Background: Although surgery is generally considered to be the mainstay of treatment for thymic malignancies, some patients are deemed inoperable or are found to be unresectable. The benefits of an incomplete resection (IR) remain unclear. We sought to define the characteristics, reasons for unresectability, and long-term outcomes in patients with unresectable or inoperable thymic tumors.
Methods: Retrospective review of patients with unresectable or inoperable thymic tumors treated at Memorial Sloan Kettering Cancer Center between 1996–2023. Patients who had surgical exploration only (EO) without any resection, surgical exploration with incomplete (R2) resection, and patients who were deemed unresectable or inoperable and treated non-operatively were included in the study cohort. Descriptive statistics and Kaplan-Meier survival analyses were performed.
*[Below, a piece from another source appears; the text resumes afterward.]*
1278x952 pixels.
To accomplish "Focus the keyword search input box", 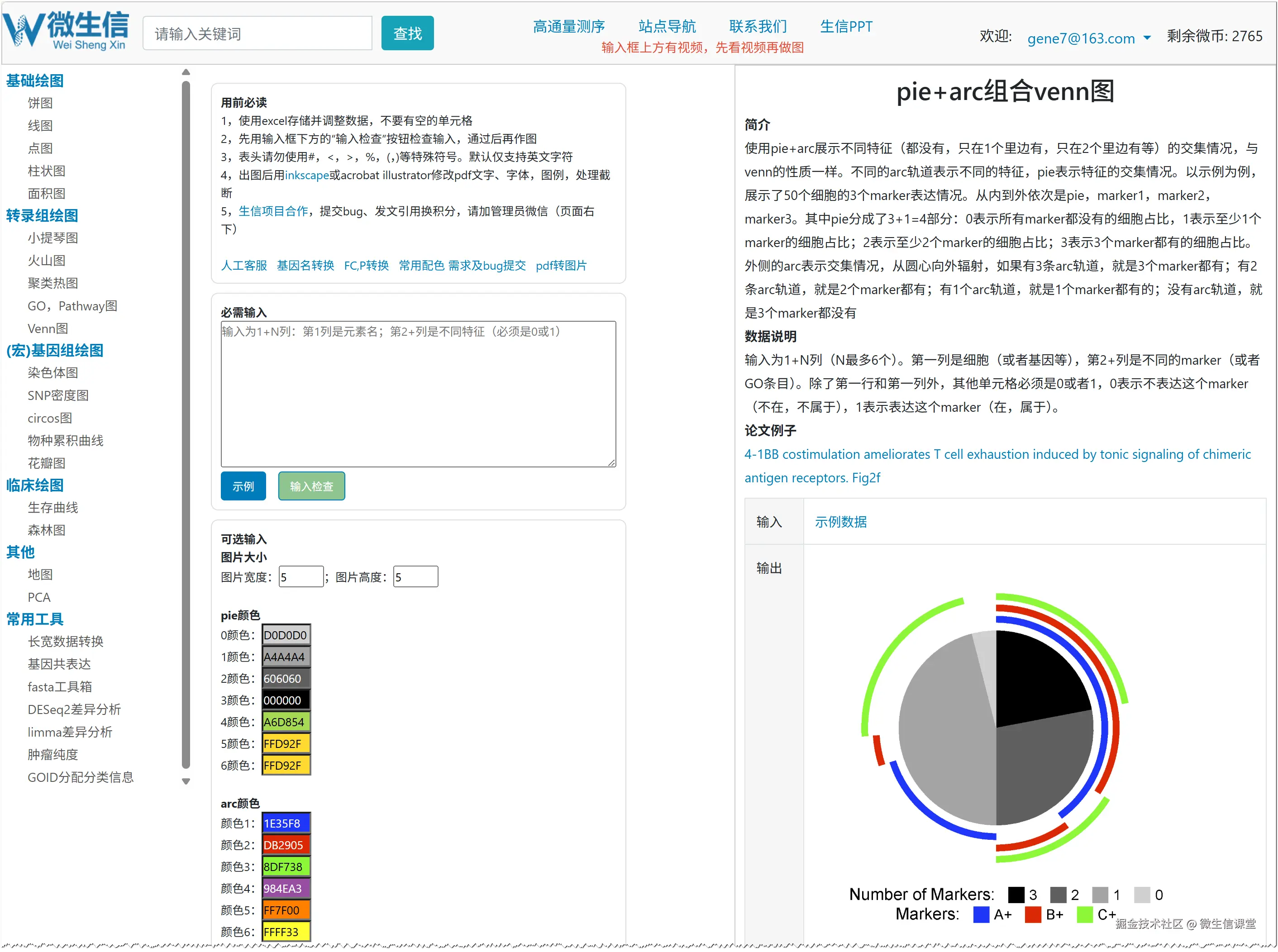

Results: Seventy-eight patients were treated over the study period, 43 with thymoma (55%), 31 with thymic carcinoma (40%) and 4 with thymic carcinoid (5%). Nineteen patients (24%) were treated non-surgically (NS) and underwent definitive radiotherapy or chemoradiotherapy alone, 22 (28%) patients had surgical EO without resection, and 37 (47%) patients had surgical exploration with IR. Among patients who underwent exploration (EO and IR), the most common intraoperative finding precluding complete macroscopic resection was invasion of the great vessels or myocardium (n=41/59, 69%), and extent of pleural or pulmonary metastasis (n=12/59, 20%). Fifty-two patients (67%) developed progression, while 24 patients (31%) had stable disease during the study period. Two patients were lost to follow-up. Patients with thymoma had significantly longer overall survival (OS, P=0.01) compared to those with thymic carcinoma. The median OS for patients with thymoma was 7.7 years whereas the median OS for patients with thymic carcinoma was 4.6 years. There was no significant difference in OS (P=0.40) or progression-free survival (PFS, P=0.20) between IR and NS/EO patients. The median OS for IR patients was 6.0 years and 6.9 years for NS/EO patients.
Conclusions: Despite being unresectable or inoperable, patients with advanced thymic malignancies exhibited long-term survival regardless of the primary treatment modality. In our series, patients who underwent incomplete surgical resections did not appear to fare any better than patients who underwent EO or non-operative treatment.